Space is filled with cosmic rays that are high-energy particles. If we could convert that energy into electric (or any other) energy, then we could use it to power a rocket anywhere in the universe. If that is not possible, why not?
The problem is with the low energy density of cosmic rays in the universe. Individual cosmic rays are indeed very energetic, but there just aren't enough of them to be a significant power source for interplanetary or interstellar vehicles. The Wikipedia article about cosmic rays (https://en.wikipedia.org/wiki/Cosmic_ray) quotes the energy density of cosmic rays in interstellar space as roughly 1 eV per cubic cm, or 10^6 eV per cubic meter, which is only ~1.6 x 10^-13 Joules per cubic meter.
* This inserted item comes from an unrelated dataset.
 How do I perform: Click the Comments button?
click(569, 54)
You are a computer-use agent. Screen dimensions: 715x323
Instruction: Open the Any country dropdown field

Cosmic rays are so energetic that they're all traveling at nearly the speed of light, so if you multiply 1 square meter by the speed of light (~3 x 10^8 m/s), then multiply by the volume energy density just stated, you get the average energy flux density, which winds up being ~5 x 10^-5 Watts per square meter. Wow, that's not much! If you could convert that energy to electric power with 100% efficiency, it would take a collecting area of nearly 21,000 square meters (a square ~144 meters on a side) to collect one Watt.
The Wikipedia article also states that the cosmic ray flux inside our solar system's heliopause is about a tenth that in the interstellar medium.
Using cosmic ray energy sounds like a good idea at first, but the realities of the universe say no.